Critics say the company’s gesture is no match for disenfranchisement across the country

Kris Kobach is the Republican nominee for governor in Kansas. (CQ Roll Call file photo)
Kris Kobach is the Republican nominee for governor in Kansas. (CQ Roll Call file photo)

A Latino advocacy group announced Monday it will partner with Lyft to drive Kansas voters to the polls, Fortune reported.

The Latino community in Dodge City — a factory town located 160 miles from Wichita — worried about depressed turnout when local officials announced weeks before Election Day that its only polling place would move outside city limits to a remote location more than a mile away from the nearest bus stop.

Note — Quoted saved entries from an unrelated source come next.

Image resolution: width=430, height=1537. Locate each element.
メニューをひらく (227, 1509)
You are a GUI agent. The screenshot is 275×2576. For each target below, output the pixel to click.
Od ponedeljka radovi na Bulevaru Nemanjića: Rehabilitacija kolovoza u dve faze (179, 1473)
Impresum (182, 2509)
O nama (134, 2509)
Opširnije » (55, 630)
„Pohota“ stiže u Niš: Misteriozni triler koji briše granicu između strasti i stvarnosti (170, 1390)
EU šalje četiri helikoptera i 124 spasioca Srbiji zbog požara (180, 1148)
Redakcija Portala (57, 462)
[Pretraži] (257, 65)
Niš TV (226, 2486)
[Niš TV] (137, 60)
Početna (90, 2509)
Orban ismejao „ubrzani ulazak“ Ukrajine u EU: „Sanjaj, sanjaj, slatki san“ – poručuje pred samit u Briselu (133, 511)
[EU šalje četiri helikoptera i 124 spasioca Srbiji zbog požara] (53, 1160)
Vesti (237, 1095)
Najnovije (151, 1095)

The polling place in the predominantly Latino city serves 13,000 voters, compared to an average 1,200 voters per polling site at other Kansas locations, the ACLU told The Washington Post.

Voto Latino said on its website that “due to high demand we won’t be able to cover everyone that needs a ride,” and is asking for donations.

The controversy in Dodge City comes as Kansas prepares to vote in a competitive gubernatorial contest.

Kris Kobach, the secretary of state in Kansas and the Republican nominee, has become for Democrats an emblem of the debunked theory that Latino non-citizens are committing widespread voter fraud.

Kobach successfully lobbied the state legislature to grant his office powers to investigate in 2015, but he’s filed only a handful of cases, mostly involving white men who own homes in more than one state, Reveal reported.

The Southern Poverty Law Center calls Kobach “the lawyer for America’s nativist movement.” He faces Democratic state Sen. Laura Kelly on Election Day in a race that Inside Elections with Nathan L. Gonzales rates Tilts Republican.

Critics say the company’s gesture is no match for a tide of disenfranchisement affecting people of color across the country. They point to the hundreds of thousands of people who have been locked out of voting in Georgia, North Dakota and other states.